Actually as I type this, I wonder: perhaps the mistake is that it does polynomial_ring(QQ, var_names) and the real intention was to do polynomial_ring(R, var_names) -- then this would be about comparing polynomials / free assoc. algebra elements with "coefficients" (where the "coefficients" in this case are polynomials from R) ??

fingolfin avatar Oct 15 '24 13:10 fingolfin

Actually as I type this, I wonder: perhaps the mistake is that it does polynomial_ring(QQ, var_names) and the real intention was to do polynomial_ring(R, var_names) -- then this would be about comparing polynomials / free assoc. algebra elements with "coefficients" (where the "coefficients" in this case are polynomials from R) ??

This is exactly what I thought this did until I re-checked the code again.

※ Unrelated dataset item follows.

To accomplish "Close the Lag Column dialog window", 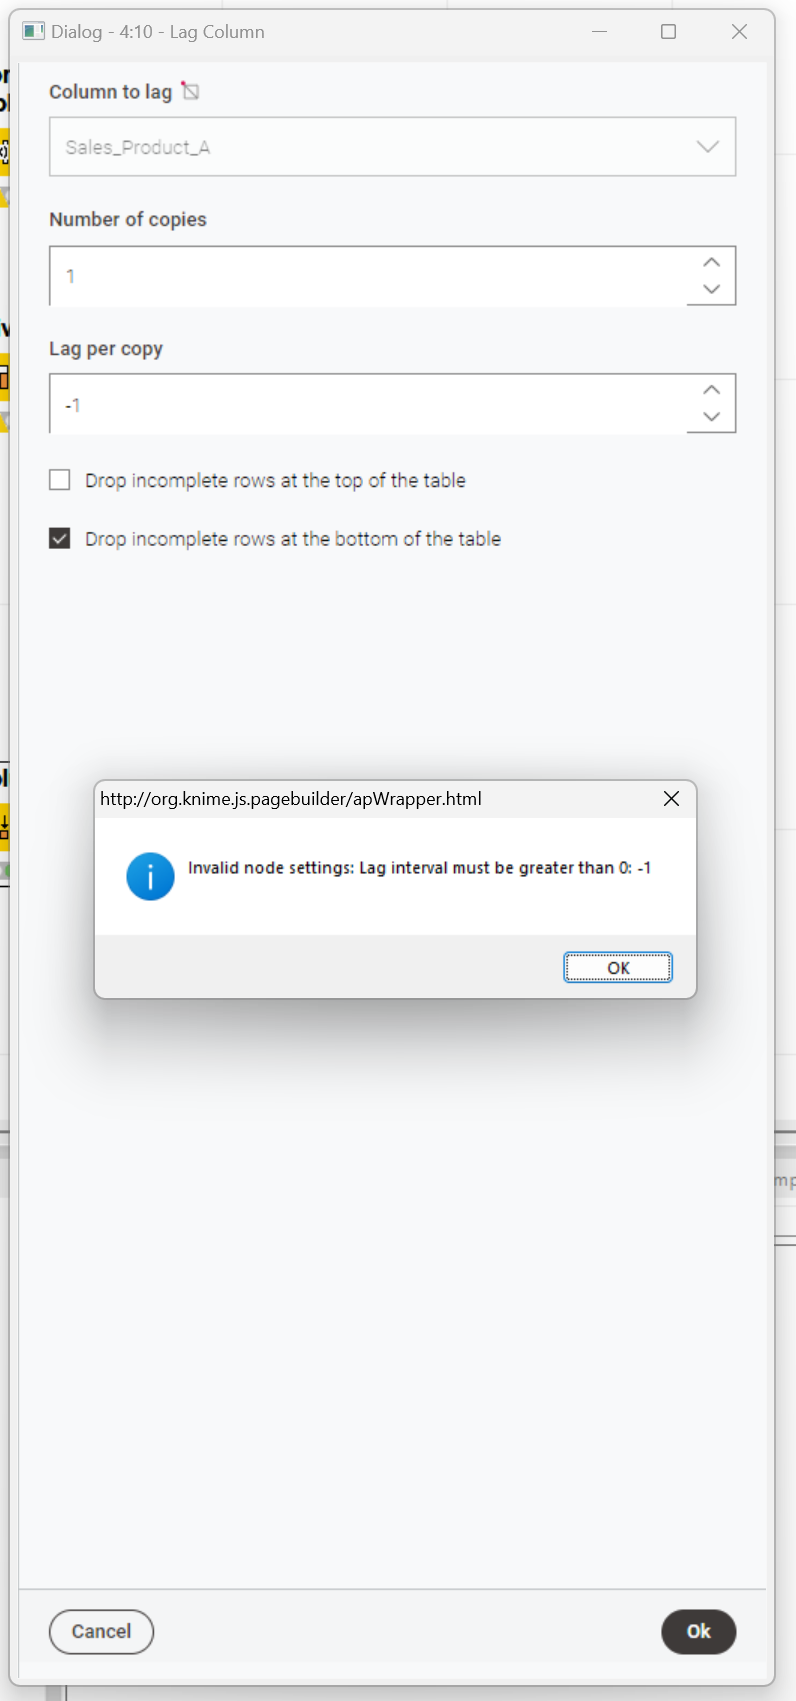I will point(739,31).
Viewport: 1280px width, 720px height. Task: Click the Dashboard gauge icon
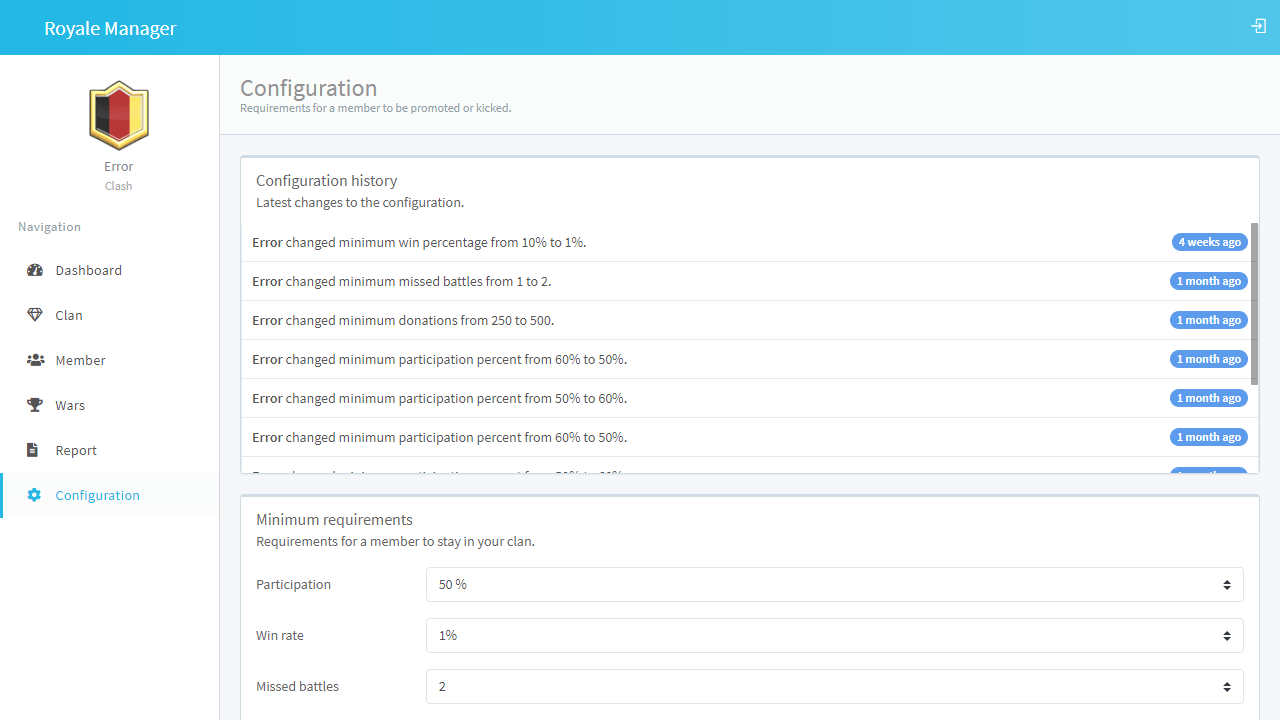(35, 270)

This would make sense to me, and could be some non-trivial issue with the change of ==. We should definitely have some test somewhere that tests that coefficients can be compared to polynomials, even in the case that the coefficients themselves are polynomials

lgoettgens avatar Oct 15 '24 14:10 lgoettgens

I found what I vaguely remembered. For some reason we made isequal do something different to == for series. This is explained here:

https://github.com/Nemocas/AbstractAlgebra.jl/blob/983f6ecc442e0a262da68cc68fa583395e391add/docs/src/series.md?plain=1#L293-L300

Unfortunately, this makes the idea of having isequal be the non-throwing version == a bit more difficult to implement. On the other hand, the series have some other issues and I would be happy to rename isequal for them.